TASK GOAL. Pull out every line below that holds the word "screenshot".

DATASET.
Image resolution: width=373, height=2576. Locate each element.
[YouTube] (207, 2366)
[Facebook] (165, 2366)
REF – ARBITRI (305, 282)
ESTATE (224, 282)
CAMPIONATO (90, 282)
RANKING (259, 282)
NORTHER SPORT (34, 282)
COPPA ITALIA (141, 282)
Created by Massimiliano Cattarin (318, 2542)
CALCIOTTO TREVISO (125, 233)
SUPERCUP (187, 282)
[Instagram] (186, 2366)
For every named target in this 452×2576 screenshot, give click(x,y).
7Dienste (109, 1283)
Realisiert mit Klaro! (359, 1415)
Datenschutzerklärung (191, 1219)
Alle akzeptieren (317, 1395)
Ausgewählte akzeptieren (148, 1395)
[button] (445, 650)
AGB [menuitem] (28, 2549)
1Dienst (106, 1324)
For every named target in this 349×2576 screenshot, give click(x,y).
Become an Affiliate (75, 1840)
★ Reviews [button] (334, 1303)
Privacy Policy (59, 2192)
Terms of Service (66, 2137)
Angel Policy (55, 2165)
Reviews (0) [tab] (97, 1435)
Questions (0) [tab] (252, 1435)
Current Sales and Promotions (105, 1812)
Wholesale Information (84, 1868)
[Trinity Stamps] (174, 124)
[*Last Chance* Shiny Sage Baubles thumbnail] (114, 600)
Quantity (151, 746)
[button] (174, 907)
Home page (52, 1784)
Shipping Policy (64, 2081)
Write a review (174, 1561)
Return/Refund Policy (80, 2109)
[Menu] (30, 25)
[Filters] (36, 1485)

ANSWER TO THIS PROBLEM.
For every named target in this 452×2576 screenshot, give click(x,y).
For every named target in this 349×2576 screenshot, give click(x,y).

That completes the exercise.